D ue gol, tre punti, terzo posto. Queste sono le cose che contano quando mancano sei giornate alla fine del campionato e ti giochi obiettivi pesantissimi. Tutto il resto conta quasi niente. Non conta più come ci arrivi, se con lo spettacolo o con la «speculazione». Conta solo vincere. E l’Atalanta, finalmente, ha vinto. Ha vinto in casa, è tornata a segnare. E l’ha fatto perché hanno risposto all’appello del momento i suoi giocatori simbolo. Carnesecchi, Djimsiti, Toloi, de Roon, Zappacosta, Retegui. E l’ha fatto perché finalmente una partita è stata approcciata con lo spirito giusto, aggredendo la partita anziché subirla.

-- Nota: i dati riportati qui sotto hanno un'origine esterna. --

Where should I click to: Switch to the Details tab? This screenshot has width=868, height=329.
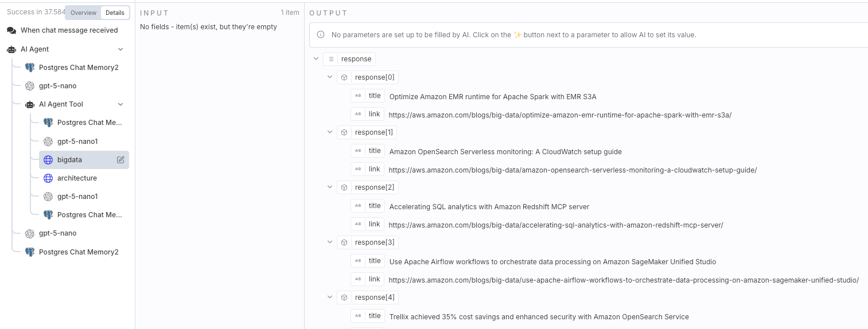[115, 13]
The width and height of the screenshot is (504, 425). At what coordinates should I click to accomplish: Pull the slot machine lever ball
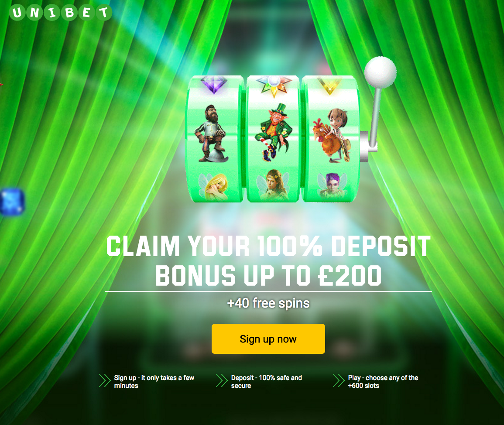380,72
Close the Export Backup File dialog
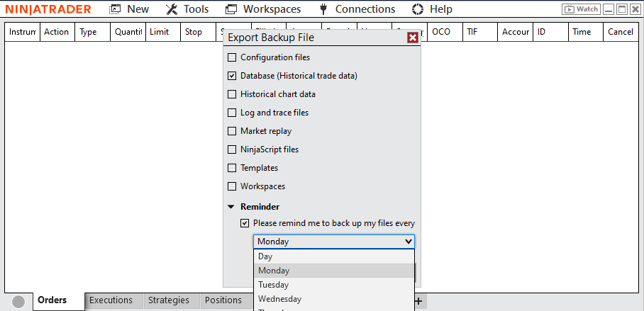This screenshot has height=311, width=644. (x=412, y=38)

E sarà un caso, ma dopo una ventina di minuti il risultato era ipotecato. E poi non si è dovuto inseguire ma farsi inseguire, e poi non si è andati in affanno per rimontare e nemmeno si è subìto l’affanno altrui. L’esito è un terzo posto riconquistato dopo il temporaneo sorpasso della Juventus, un bel solco scavato sul Bologna, la fiducia che pare ritrovata. Niente, nel calcio, è meglio di una vittoria per recuperare morale. Tutto risolto? No, non è tutto risolto. Non abbiamo visto certamente la miglior Atalanta di questi anni. Ma contava la testa, e la testa ha detto che l’Atalanta adesso c’è, sintonizzata sul suo obiettivo.
1. Le scelte e la testa
Più che ragionevoli nella formazione, finalmente raddrizzata la preparazione della partita e lo spirito della squadra. Certo una reazione prima o poi doveva arrivare, e sarebbe stato tantissimo allarmante vedere di nuovo una squadra ferma e spenta nonostante tre sconfitte consecutive. Invece Gasp e l’Atalanta hanno dimostrato che ci credono, che la Champions è un obiettivo che «sentono», anche se poi chissà il futuro dove porterà il mister e alcuni dei giocatori più importanti. Perché alla fine quel che conta di più è la testa, e stavolta la differenza è stata nettamente a favore dell’Atalanta.